The panel discussion will feature:
- Commissioner of Public Lands Peter Goldmark, son of plaintiff John Goldmark;
- Former U.S. Senator Slade Gorton, who testified at the trial in support of John Goldmark;
- King County Superior Court Judge Judith Ramseyer, former law clerk to Judge William Dwyer, John Goldmark’s attorney at the trial; and
- Bob Ferguson, Attorney General of Washington State.
This year marks the 50th anniversary of one of the most significant trials in Washington state legal history.
In 1962, state Rep. John Goldmark was the victim of a red-baiting attack that labeled him, and his wife Sally Goldmark, as “communist tools.” Red-baiting is the act of accusing an individual of being communist, or being sympathetic toward communism.

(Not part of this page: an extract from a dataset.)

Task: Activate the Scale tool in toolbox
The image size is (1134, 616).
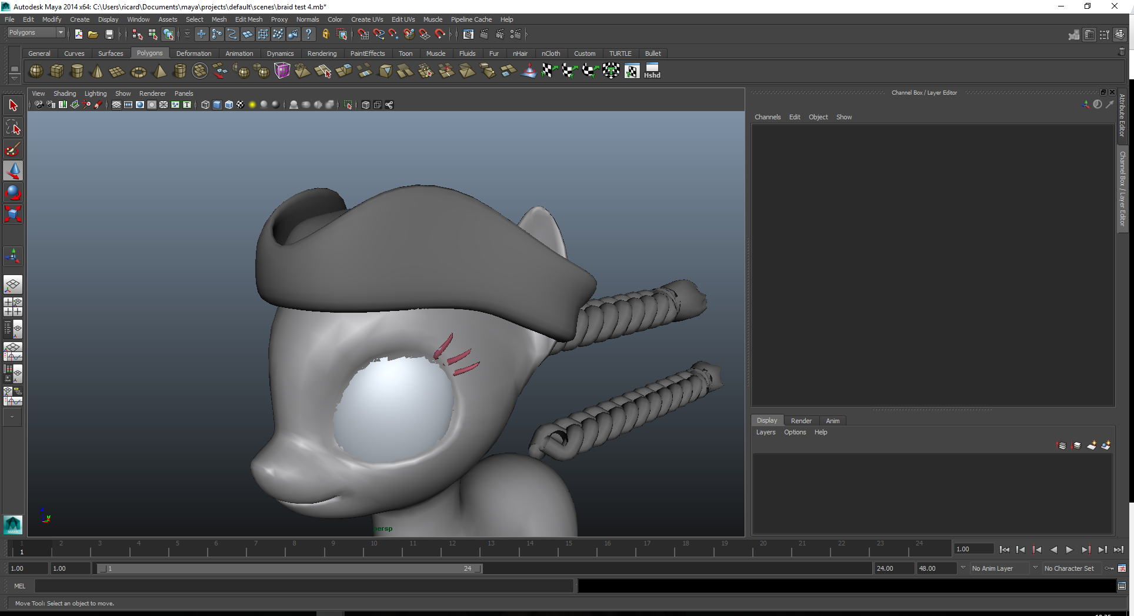Action: point(13,213)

The attack destroyed Goldmark’s political career, but he responded by suing his accusers for libel—false statements that are damaging to a person's reputation. On January 22, 1964, John Goldmark, and his wife Sally Goldmark, won $40,000 in the libel case against four individuals and a newspaper.
The trial drew national attention, vindicated the Goldmarks, and resulted in one of the largest libel awards in Washington history.
Almost immediately, however, the verdict was indirectly overturned by the U.S. Supreme Court’s landmark decision in New York Times v. Sullivan, limiting libel actions involving “political” speech.